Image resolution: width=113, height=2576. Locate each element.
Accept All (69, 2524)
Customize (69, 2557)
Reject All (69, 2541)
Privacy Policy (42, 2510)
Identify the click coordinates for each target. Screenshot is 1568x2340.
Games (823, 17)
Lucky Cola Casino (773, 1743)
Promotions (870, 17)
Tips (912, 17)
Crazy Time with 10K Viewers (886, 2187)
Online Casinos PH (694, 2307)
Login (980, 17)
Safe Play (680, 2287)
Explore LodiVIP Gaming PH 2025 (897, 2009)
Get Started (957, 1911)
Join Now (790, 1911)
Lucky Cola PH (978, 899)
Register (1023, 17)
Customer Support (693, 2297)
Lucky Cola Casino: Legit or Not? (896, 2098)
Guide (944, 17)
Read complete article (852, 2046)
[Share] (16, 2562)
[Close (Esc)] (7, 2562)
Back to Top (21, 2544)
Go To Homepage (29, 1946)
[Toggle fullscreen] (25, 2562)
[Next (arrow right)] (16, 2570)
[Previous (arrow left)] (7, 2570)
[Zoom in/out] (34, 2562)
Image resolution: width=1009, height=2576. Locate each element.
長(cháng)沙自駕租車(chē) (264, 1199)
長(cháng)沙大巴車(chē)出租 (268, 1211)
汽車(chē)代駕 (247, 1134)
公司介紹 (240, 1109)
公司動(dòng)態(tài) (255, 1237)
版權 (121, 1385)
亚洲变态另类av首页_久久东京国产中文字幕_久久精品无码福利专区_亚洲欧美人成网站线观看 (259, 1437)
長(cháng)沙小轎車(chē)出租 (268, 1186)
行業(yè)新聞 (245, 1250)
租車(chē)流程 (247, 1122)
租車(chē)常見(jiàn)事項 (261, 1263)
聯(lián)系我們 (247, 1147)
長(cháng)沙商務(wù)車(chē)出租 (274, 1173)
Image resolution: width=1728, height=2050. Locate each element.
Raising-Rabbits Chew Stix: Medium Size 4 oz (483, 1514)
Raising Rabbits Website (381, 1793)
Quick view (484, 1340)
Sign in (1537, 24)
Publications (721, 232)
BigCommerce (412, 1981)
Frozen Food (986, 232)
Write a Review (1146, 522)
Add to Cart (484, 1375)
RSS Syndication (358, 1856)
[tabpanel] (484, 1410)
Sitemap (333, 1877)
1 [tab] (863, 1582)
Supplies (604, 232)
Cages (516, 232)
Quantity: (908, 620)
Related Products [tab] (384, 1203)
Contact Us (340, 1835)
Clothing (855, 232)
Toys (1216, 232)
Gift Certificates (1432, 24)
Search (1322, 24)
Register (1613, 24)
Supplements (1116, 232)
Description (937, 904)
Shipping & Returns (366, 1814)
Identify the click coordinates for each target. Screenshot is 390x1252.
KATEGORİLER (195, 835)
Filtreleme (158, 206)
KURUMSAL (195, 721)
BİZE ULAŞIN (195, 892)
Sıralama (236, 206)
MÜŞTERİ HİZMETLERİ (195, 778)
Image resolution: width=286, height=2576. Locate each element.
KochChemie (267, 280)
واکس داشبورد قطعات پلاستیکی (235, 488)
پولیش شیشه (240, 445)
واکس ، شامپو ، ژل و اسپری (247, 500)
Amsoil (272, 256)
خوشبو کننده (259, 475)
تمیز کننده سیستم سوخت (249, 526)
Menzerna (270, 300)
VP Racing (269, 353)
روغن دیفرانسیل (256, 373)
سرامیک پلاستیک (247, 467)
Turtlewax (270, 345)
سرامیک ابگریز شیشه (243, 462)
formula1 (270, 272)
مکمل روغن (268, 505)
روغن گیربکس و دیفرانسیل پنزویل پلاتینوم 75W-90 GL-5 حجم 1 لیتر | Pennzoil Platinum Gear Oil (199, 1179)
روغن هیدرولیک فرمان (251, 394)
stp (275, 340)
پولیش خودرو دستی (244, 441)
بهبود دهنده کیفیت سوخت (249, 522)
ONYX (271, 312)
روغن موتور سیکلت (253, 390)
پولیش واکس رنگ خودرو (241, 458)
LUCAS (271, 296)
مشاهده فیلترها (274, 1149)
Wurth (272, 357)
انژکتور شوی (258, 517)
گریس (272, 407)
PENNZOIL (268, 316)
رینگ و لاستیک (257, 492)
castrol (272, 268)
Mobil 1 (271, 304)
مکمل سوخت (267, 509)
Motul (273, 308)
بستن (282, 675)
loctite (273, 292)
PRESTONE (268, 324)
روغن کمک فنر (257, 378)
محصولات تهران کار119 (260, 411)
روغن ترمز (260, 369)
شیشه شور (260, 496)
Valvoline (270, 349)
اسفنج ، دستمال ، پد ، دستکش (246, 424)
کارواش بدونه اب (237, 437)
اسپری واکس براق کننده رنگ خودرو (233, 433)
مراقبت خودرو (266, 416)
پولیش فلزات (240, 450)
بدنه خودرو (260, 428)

WHAT TO PRODUCE: Write all the records out again. Nothing may differ from the original.

ANSWER TO THIS TASK:
Image resolution: width=113, height=2576. Locate each element.
Accept All (69, 2524)
Customize (69, 2557)
Reject All (69, 2541)
Privacy Policy (42, 2510)
Identify the click coordinates for each target. Screenshot is 1568x2340.
Games (823, 17)
Lucky Cola Casino (773, 1743)
Promotions (870, 17)
Tips (912, 17)
Crazy Time with 10K Viewers (886, 2187)
Online Casinos PH (694, 2307)
Login (980, 17)
Safe Play (680, 2287)
Explore LodiVIP Gaming PH 2025 (897, 2009)
Get Started (957, 1911)
Join Now (790, 1911)
Lucky Cola PH (978, 899)
Register (1023, 17)
Customer Support (693, 2297)
Lucky Cola Casino: Legit or Not? (896, 2098)
Guide (944, 17)
Read complete article (852, 2046)
[Share] (16, 2562)
[Close (Esc)] (7, 2562)
Back to Top (21, 2544)
Go To Homepage (29, 1946)
[Toggle fullscreen] (25, 2562)
[Next (arrow right)] (16, 2570)
[Previous (arrow left)] (7, 2570)
[Zoom in/out] (34, 2562)
Image resolution: width=1009, height=2576. Locate each element.
長(cháng)沙自駕租車(chē) (264, 1199)
長(cháng)沙大巴車(chē)出租 (268, 1211)
汽車(chē)代駕 (247, 1134)
公司介紹 (240, 1109)
公司動(dòng)態(tài) (255, 1237)
版權 (121, 1385)
亚洲变态另类av首页_久久东京国产中文字幕_久久精品无码福利专区_亚洲欧美人成网站线观看 (259, 1437)
長(cháng)沙小轎車(chē)出租 (268, 1186)
行業(yè)新聞 (245, 1250)
租車(chē)流程 (247, 1122)
租車(chē)常見(jiàn)事項 (261, 1263)
聯(lián)系我們 (247, 1147)
長(cháng)沙商務(wù)車(chē)出租 (274, 1173)
Image resolution: width=1728, height=2050. Locate each element.
Raising-Rabbits Chew Stix: Medium Size 4 oz (483, 1514)
Raising Rabbits Website (381, 1793)
Quick view (484, 1340)
Sign in (1537, 24)
Publications (721, 232)
BigCommerce (412, 1981)
Frozen Food (986, 232)
Write a Review (1146, 522)
Add to Cart (484, 1375)
RSS Syndication (358, 1856)
[tabpanel] (484, 1410)
Sitemap (333, 1877)
1 [tab] (863, 1582)
Supplies (604, 232)
Cages (516, 232)
Quantity: (908, 620)
Related Products [tab] (384, 1203)
Contact Us (340, 1835)
Clothing (855, 232)
Toys (1216, 232)
Gift Certificates (1432, 24)
Search (1322, 24)
Register (1613, 24)
Supplements (1116, 232)
Description (937, 904)
Shipping & Returns (366, 1814)
Identify the click coordinates for each target. Screenshot is 390x1252.
KATEGORİLER (195, 835)
Filtreleme (158, 206)
KURUMSAL (195, 721)
BİZE ULAŞIN (195, 892)
Sıralama (236, 206)
MÜŞTERİ HİZMETLERİ (195, 778)
Image resolution: width=286, height=2576. Locate each element.
KochChemie (267, 280)
واکس داشبورد قطعات پلاستیکی (235, 488)
پولیش شیشه (240, 445)
واکس ، شامپو ، ژل و اسپری (247, 500)
Amsoil (272, 256)
خوشبو کننده (259, 475)
تمیز کننده سیستم سوخت (249, 526)
Menzerna (270, 300)
VP Racing (269, 353)
روغن دیفرانسیل (256, 373)
سرامیک پلاستیک (247, 467)
Turtlewax (270, 345)
سرامیک ابگریز شیشه (243, 462)
formula1 (270, 272)
مکمل روغن (268, 505)
روغن گیربکس و دیفرانسیل پنزویل پلاتینوم 75W-90 GL-5 حجم 1 لیتر | Pennzoil Platinum Gear Oil (199, 1179)
روغن هیدرولیک فرمان (251, 394)
stp (275, 340)
پولیش خودرو دستی (244, 441)
بهبود دهنده کیفیت سوخت (249, 522)
ONYX (271, 312)
روغن موتور سیکلت (253, 390)
پولیش واکس رنگ خودرو (241, 458)
LUCAS (271, 296)
مشاهده فیلترها (274, 1149)
Wurth (272, 357)
انژکتور شوی (258, 517)
گریس (272, 407)
PENNZOIL (268, 316)
رینگ و لاستیک (257, 492)
castrol (272, 268)
Mobil 1 (271, 304)
مکمل سوخت (267, 509)
Motul (273, 308)
بستن (282, 675)
loctite (273, 292)
PRESTONE (268, 324)
روغن کمک فنر (257, 378)
محصولات تهران کار119 (260, 411)
روغن ترمز (260, 369)
شیشه شور (260, 496)
Valvoline (270, 349)
اسفنج ، دستمال ، پد ، دستکش (246, 424)
کارواش بدونه اب (237, 437)
اسپری واکس براق کننده رنگ خودرو (233, 433)
مراقبت خودرو (266, 416)
پولیش فلزات (240, 450)
بدنه خودرو (260, 428)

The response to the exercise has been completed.